# WORK INSTRUCTION:
With nothing added or dropped, output every record below exactly.

--- SOURCE DATA Enclosed Below ---

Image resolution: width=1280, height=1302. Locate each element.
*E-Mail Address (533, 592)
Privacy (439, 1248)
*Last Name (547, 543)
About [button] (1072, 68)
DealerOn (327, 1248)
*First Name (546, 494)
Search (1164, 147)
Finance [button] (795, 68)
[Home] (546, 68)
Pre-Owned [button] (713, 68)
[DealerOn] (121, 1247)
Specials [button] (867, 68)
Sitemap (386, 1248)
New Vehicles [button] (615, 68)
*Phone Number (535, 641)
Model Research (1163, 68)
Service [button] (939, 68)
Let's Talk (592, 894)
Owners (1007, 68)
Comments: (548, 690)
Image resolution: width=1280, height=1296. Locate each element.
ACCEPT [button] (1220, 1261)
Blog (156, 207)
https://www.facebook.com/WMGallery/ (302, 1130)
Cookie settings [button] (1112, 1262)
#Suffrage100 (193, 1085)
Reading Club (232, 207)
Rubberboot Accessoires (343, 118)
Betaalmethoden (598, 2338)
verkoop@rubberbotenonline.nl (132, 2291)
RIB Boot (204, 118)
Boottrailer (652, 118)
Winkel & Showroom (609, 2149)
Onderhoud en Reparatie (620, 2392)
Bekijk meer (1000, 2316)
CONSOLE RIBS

--- End of Enclosed SOURCE DATA ---

# RESPONSE TO THE EXERCISE:
Image resolution: width=1280, height=1302. Locate each element.
*E-Mail Address (533, 592)
Privacy (439, 1248)
*Last Name (547, 543)
About [button] (1072, 68)
DealerOn (327, 1248)
*First Name (546, 494)
Search (1164, 147)
Finance [button] (795, 68)
[Home] (546, 68)
Pre-Owned [button] (713, 68)
[DealerOn] (121, 1247)
Specials [button] (867, 68)
Sitemap (386, 1248)
New Vehicles [button] (615, 68)
*Phone Number (535, 641)
Model Research (1163, 68)
Service [button] (939, 68)
Let's Talk (592, 894)
Owners (1007, 68)
Comments: (548, 690)
Image resolution: width=1280, height=1296. Locate each element.
ACCEPT [button] (1220, 1261)
Blog (156, 207)
https://www.facebook.com/WMGallery/ (302, 1130)
Cookie settings [button] (1112, 1262)
#Suffrage100 (193, 1085)
Reading Club (232, 207)
Rubberboot Accessoires (343, 118)
Betaalmethoden (598, 2338)
verkoop@rubberbotenonline.nl (132, 2291)
RIB Boot (204, 118)
Boottrailer (652, 118)
Winkel & Showroom (609, 2149)
Onderhoud en Reparatie (620, 2392)
Bekijk meer (1000, 2316)
CONSOLE RIBS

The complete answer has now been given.